Byron denied the motion. He also ordered Geico to give Millar copies of claims manuals, training manuals and policies from each state where it did business.
Meanwhile, CCC Information Services never answered the complaint. Billups moved to dismiss CCC as defendant, and Byron so ordered.
In 2002, Geico renewed its motion for summary judgment. Carmody wrote that the proposed class representative did not even read the pleadings.
Next, Geico moved to stay briefings on class certification, pending a decision on summary judgment. Parker wrote that the notion of class action was moot because the claim was without merit.
At a hearing, Parker told Byron that plaintiff’s counsel postponed summary judgment by representing that they would file an affidavit in two hours.
Byron said to Brad Lakin, “Did you supply that?” Lakin said, “I am not aware whether we did or not.”
It did not matter to Byron. He took a pen and wrote that he would not hear a motion for summary judgment until after class certification or upon agreement of the parties.
It looked like he had already made up his mind about certifying a class. To fix his slip, he scratched out the part about agreement and wrote “hearing” after “class certification.”
Next, Billups lost a lawyer. Patricia Murphy withdrew from the case after her husband, Patrick Murphy, became a U.S. District Court judge. She moved to strike her name from the record as proposed class counsel.

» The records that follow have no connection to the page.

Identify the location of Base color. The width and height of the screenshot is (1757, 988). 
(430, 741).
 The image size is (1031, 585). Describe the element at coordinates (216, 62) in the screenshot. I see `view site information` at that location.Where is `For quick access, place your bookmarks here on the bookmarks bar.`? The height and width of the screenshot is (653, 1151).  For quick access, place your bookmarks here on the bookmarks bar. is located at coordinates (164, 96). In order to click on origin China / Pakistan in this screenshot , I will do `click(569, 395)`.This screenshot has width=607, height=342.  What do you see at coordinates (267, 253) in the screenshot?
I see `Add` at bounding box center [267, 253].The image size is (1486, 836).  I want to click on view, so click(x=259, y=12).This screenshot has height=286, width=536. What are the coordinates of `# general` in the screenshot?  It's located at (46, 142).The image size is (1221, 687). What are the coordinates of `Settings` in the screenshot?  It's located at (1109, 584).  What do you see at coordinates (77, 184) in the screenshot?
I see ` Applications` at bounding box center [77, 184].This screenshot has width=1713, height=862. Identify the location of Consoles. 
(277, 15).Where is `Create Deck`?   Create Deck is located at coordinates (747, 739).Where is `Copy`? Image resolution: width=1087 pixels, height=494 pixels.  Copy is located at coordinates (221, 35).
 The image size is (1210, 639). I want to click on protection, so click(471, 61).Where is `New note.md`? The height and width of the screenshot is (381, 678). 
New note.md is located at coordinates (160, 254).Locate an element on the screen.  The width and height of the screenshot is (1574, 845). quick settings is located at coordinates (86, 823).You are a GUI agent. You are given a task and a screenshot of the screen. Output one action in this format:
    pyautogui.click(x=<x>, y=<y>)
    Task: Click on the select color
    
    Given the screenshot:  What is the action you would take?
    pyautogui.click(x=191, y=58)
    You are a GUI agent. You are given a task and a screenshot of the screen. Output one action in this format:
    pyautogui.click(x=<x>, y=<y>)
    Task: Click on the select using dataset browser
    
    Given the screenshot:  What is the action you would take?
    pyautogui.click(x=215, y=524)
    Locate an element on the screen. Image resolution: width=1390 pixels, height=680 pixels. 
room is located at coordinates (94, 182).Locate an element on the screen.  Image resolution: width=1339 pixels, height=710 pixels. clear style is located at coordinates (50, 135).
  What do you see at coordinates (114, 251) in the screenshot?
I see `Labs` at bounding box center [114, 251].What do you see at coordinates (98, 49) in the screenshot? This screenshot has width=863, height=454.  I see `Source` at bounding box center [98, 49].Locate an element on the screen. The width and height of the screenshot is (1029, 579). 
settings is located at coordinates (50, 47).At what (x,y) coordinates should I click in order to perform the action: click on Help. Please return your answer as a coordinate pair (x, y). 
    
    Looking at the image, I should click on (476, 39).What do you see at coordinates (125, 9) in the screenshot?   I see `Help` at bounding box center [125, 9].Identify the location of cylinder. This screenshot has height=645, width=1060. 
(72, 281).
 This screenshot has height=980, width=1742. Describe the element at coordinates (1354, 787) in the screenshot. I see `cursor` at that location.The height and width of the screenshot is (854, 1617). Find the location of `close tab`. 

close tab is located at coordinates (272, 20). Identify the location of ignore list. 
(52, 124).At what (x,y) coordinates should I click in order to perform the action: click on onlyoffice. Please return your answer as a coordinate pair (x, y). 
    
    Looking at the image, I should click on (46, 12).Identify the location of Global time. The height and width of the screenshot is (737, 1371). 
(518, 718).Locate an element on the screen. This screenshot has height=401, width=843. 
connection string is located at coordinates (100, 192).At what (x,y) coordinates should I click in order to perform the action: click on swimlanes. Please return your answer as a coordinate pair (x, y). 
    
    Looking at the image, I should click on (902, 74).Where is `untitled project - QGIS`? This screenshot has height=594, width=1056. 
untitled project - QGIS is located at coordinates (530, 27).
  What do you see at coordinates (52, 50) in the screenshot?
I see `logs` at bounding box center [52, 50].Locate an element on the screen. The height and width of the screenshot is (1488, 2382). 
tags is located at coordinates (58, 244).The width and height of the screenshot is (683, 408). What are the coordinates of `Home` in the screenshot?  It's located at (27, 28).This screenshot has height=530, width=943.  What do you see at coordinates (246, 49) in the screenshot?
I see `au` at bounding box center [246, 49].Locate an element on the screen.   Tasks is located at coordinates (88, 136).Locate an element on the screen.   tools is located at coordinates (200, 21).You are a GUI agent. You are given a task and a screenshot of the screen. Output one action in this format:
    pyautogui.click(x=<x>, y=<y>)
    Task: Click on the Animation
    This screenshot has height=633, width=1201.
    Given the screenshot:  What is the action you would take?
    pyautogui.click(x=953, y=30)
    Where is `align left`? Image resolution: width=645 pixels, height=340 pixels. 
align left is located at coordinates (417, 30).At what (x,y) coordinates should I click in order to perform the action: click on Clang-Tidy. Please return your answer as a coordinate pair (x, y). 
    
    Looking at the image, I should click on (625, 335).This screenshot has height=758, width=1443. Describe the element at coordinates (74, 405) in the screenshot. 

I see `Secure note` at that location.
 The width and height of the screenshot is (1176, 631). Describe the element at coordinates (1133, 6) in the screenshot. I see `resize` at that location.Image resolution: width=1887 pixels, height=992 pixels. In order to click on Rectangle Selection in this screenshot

The Lakins then shook up the case. They found two more plaintiffs, and they placed primary responsibility for the litigation on attorney Thomas Maag.
Maag amended the complaint to add St. Clair County resident Patricia Singleton and Madison County resident Paula Ross as plaintiffs.
Geico moved to dismiss. In a supplemental memorandum of October 2002, Geico noted that the Illinois Supreme Court had agreed to hear Avery vs. State Farm.
Geico urged Byron to postpone a decision on class certification until the Supreme Court decided Avery.
Maag amended the complaint again, and again Geico moved to dismiss.
Plaintiff Singleton, in a deposition, said she had not read the complaint and played no role in the course of the suit. Geico moved in 2003 for summary judgment as to her.
Geico also moved for summary judgment as to Ross, arguing that she failed to disclose her claim against Geico in a bankruptcy petition.
Geico also renewed its motion for summary judgment as to Billups.
Maag answered by citing case law requiring vigorous prosecution of class actions.
He wrote that, “…the vigorous prosecution test goes to the adequacy of class counsel, not the class representatives.”
Maag amended the complaint again, and again Geico moved to dismiss.
Byron heard arguments on class certification in September 2004. On Nov. 12, 2004, he certified the plaintiffs to represent a national class.
The case moved slowly after that, but attorney Carmody shifted into high gear after the Supreme Court threw out the Avery verdict. Her motion to decertify filled 20 pages.
“Avery requires that all class members have suffered a common injury through a breach of contract that caused a common economic impact on the class,” Carmody wrote. “No such common injury occurred here.”
She wrote, “Avery requires this Court to consider differences in policies…
“Avery dictates that consumer fraud cannot be predicated on a breach of a promise in an insurance policy.
“Avery demands proof of actual deception and actual damages for each individual class member.
She wrote that neither Billups nor Singleton alleged deception and neither suffered any actual damages. And that when plaintiffs identify the benchmark they believe Geico should have used – “Blue Book, Red Book, Black Book” – it will produce some values lower than the values CCC produced.
In such a case, she wrote, “that insured will have been paid at least as much as they were entitled to.”
She wrote that a National Automobile Dealers Association valuation of Billups's car would have been $18 less than the loss as CCC measured it.